A2 Genetics of human (severe) combined immunodeficiency (S)CID


PRINCIPAL INVESTIGATOR
AND CO-INVESTIGATORS
OF THE SUBPROJECT

Bild von PD Dr. med. Klaus Schwarz

Klaus Schwarz

Klaus Schwarz, PD Dr. med.
Institute of Transfusion Medicine, University Ulm
Helmholtzstraße 10
89081 Ulm
Phone: +49 731 150-642
Fax: +49 731 150-575
E-Mail: klaus.schwarz@uni-ulm.de

Bild von Dr. med. Manfred Hönig

Manfred Hönig

Manfred Hönig, Dr. med.
Clinics for Children and Adolescent Medicine, University Hospital Ulm
Eythstraße 24
89075 Ulm
Phone: +49 731 500-57192
Fax: +49 731 500-26685
E-Mail: manfred.hoenig@t-online.de


TITLE OF SUBPROJECT

Genetics of human (severe) combined immunodeficiencies (SCID)


CONDITION/TOPIC

Severe combined Immunodeficiency (SCID) (OMIM #601457, #608971, #269840).


OBJECTIVE(S)

  1. To identifiy SCID entities on the basis of clinical, immunological and genetic analyses
  2. To identify novel genetic causes for SCID
  3. To elaborate the molecular pathophysiology oft these novel SCID entities

SUMMARY

Analyzing the molecular pathophysiology of severe combined immunodeficiency (SCID) has contributed considerably to the knowledge of the human immune system. Presently, mutations in about 20 known genes contribute to human SCID. A significant proportion of SCID patients still remain without a molecular diagnosis, although depending on the immunophenotype all known respective genes have been examined in these patients. In this study in collaboration with a majority of German ID centers, we will identify novel SCID cases on the basis of clinical and immunological data.
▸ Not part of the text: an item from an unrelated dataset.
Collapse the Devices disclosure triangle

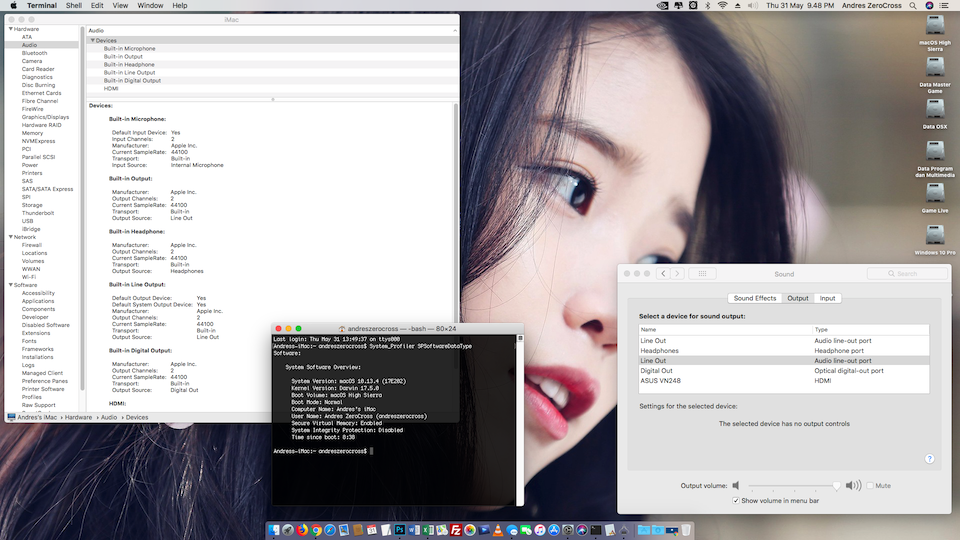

After exclusion of patients with known defects we will focus on loss of heterozygozity screens and candidate gene sequencing (in consangunous families) and on total exom-/genome sequencing in selected patients to identify the molecular basis of so far unresolved SCID cases. The nature of the gene and its gene product will dictate which molecular methods will have to be used for the pathophysiological analyses. A better understanding of the genetic, immunologic and phenotypic variability of SCID will support the rapid diagnosis and therapy of this life-threatening disorder.